Exercise directions
Would you copy only the lines below, beginning with the one that contains "Task: Select the skipped" and running through the last entry line?
######
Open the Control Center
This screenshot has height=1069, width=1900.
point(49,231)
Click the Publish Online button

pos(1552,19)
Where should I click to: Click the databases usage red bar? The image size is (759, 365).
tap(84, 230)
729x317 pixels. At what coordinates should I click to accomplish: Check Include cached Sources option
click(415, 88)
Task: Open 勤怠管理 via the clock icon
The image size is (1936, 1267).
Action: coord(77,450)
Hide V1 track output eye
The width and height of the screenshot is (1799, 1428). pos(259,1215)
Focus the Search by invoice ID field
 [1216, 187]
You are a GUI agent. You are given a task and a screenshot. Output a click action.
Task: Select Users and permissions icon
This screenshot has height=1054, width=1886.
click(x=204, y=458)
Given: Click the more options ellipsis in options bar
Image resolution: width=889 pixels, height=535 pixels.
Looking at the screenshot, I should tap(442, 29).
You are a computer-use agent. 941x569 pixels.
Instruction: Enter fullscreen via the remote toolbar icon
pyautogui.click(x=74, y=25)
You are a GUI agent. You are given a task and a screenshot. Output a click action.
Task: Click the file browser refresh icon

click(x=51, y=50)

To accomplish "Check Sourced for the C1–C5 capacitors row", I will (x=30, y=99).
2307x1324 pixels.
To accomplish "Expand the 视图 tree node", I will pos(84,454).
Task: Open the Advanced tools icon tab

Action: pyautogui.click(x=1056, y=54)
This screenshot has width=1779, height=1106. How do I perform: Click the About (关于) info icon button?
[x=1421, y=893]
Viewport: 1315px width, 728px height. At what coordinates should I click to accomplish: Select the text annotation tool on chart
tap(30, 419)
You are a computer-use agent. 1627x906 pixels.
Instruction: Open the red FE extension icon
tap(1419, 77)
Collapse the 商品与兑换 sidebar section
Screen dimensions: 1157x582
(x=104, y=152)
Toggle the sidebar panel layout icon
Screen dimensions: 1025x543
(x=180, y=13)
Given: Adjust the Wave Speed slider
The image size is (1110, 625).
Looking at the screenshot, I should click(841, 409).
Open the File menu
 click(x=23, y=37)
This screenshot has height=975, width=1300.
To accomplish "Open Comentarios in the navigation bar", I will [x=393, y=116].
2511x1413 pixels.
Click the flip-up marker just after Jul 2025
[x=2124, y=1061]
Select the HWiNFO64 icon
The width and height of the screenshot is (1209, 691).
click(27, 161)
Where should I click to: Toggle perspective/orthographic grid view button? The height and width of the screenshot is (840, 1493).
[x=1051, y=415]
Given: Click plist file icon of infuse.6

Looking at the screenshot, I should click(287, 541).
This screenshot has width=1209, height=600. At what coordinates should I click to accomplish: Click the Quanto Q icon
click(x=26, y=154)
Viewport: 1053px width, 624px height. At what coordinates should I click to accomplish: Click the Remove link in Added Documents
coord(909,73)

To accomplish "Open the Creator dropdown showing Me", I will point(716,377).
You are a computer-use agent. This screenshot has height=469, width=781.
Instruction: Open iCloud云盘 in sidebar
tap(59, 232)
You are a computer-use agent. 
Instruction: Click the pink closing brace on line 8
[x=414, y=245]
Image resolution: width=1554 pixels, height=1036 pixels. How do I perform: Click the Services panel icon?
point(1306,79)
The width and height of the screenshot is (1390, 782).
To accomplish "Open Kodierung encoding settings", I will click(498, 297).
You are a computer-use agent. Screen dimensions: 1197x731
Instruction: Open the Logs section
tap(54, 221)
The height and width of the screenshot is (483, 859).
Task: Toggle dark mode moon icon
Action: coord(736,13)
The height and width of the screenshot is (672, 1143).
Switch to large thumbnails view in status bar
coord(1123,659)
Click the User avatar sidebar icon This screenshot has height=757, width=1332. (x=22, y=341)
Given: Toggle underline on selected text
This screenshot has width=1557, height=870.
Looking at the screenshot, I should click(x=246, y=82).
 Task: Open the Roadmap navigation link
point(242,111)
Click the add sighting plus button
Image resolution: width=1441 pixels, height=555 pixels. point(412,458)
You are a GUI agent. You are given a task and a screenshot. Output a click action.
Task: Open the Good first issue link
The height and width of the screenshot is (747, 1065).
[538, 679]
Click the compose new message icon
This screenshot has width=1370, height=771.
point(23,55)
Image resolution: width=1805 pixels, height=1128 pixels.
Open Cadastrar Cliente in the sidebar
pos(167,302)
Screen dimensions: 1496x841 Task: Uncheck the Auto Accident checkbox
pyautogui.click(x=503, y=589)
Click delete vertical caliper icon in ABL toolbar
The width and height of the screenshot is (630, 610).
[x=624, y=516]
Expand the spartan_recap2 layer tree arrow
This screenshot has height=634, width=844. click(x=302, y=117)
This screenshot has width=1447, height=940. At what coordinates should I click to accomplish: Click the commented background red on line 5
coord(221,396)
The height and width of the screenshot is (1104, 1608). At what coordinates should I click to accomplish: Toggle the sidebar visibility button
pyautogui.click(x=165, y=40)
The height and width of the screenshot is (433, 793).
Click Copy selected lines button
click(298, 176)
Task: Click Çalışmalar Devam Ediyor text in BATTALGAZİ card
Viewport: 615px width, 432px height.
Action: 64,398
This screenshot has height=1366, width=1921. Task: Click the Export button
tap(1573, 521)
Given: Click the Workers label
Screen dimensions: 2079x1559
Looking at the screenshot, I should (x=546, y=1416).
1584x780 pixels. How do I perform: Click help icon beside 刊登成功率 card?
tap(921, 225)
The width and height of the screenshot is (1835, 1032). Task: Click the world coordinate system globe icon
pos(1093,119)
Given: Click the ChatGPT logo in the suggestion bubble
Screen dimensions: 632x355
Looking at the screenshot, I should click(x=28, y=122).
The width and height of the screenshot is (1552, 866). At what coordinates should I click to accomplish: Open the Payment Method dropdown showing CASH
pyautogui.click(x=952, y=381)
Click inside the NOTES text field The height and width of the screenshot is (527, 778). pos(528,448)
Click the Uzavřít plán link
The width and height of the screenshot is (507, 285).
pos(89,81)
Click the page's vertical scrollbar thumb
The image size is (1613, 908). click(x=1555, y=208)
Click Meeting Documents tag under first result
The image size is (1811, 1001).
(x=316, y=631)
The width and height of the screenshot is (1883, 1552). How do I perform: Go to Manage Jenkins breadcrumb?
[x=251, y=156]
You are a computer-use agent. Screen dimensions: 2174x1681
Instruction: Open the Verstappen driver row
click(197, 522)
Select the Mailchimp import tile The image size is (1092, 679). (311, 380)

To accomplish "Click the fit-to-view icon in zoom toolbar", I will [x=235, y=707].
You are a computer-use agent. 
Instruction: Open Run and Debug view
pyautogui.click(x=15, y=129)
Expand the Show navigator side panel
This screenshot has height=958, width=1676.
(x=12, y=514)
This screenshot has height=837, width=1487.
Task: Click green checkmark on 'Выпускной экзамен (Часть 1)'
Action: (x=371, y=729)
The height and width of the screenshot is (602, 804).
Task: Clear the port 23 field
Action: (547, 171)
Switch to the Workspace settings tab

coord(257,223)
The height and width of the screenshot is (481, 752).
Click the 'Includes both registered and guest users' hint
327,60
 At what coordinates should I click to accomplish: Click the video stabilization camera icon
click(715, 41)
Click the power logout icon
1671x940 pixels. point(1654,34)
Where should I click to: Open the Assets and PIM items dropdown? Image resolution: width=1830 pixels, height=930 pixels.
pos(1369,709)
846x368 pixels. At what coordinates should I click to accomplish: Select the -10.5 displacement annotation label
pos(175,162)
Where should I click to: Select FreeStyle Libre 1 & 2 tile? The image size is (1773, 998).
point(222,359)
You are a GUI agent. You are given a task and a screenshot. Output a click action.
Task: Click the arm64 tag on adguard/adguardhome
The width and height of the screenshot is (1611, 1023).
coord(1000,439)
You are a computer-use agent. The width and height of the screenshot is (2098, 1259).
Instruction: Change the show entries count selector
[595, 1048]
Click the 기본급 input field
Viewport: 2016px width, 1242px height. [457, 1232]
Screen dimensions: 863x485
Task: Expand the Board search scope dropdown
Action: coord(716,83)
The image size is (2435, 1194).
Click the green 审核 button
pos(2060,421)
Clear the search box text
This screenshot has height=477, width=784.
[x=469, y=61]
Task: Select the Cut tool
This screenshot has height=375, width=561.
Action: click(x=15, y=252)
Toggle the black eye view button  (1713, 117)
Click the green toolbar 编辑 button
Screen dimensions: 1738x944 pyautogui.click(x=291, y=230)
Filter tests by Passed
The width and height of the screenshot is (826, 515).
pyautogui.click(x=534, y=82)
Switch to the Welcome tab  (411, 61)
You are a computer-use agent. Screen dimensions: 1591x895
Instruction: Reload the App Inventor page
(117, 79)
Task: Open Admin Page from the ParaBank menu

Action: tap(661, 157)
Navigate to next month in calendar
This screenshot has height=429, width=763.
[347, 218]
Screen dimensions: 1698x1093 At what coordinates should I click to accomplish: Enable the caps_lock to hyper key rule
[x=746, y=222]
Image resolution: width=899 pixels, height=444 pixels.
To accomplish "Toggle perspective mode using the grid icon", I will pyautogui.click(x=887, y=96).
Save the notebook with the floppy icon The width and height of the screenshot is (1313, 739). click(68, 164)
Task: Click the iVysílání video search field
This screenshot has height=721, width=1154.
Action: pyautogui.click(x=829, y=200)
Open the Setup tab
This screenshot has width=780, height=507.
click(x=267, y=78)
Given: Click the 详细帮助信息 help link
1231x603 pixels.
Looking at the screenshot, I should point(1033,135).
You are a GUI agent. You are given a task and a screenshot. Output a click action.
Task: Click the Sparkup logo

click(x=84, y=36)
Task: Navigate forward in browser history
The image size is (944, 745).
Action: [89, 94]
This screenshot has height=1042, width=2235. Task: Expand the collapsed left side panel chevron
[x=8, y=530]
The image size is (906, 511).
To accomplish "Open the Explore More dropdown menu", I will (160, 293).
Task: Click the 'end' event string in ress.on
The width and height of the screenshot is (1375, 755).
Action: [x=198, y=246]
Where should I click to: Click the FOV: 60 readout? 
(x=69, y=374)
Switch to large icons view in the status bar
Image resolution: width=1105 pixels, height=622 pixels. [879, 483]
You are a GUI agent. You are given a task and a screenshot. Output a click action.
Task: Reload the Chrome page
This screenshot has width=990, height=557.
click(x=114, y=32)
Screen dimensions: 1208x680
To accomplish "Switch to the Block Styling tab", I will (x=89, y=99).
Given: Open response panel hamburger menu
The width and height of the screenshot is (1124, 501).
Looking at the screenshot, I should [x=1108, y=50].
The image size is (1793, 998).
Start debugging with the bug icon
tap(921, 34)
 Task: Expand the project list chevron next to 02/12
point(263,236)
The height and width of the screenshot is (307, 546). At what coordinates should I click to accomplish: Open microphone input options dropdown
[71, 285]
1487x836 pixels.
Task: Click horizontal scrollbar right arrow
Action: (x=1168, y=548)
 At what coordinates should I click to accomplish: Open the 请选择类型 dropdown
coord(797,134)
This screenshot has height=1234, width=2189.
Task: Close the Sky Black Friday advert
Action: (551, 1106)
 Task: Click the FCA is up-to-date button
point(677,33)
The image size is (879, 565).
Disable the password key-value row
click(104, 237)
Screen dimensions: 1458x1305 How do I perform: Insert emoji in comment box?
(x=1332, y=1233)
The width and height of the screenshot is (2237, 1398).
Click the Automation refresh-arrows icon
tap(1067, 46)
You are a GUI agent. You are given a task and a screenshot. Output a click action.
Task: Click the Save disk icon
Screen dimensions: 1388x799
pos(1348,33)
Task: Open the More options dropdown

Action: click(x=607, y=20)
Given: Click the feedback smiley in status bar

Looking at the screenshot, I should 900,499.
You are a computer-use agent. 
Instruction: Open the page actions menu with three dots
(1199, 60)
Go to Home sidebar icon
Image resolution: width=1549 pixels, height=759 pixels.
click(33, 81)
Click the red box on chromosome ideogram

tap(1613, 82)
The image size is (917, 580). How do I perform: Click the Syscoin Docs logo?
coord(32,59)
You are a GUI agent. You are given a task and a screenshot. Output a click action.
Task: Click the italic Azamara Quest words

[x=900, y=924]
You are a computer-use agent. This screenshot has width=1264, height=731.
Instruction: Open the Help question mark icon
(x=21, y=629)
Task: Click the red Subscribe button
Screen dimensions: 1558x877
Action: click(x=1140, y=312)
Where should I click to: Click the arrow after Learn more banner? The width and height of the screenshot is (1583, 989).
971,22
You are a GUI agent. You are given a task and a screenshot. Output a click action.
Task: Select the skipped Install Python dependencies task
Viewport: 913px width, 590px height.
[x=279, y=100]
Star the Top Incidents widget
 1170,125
######
Answer
Task: Select the skipped Install Python dependencies task
Viewport: 913px width, 590px height.
[x=279, y=100]
Star the Top Incidents widget
 1170,125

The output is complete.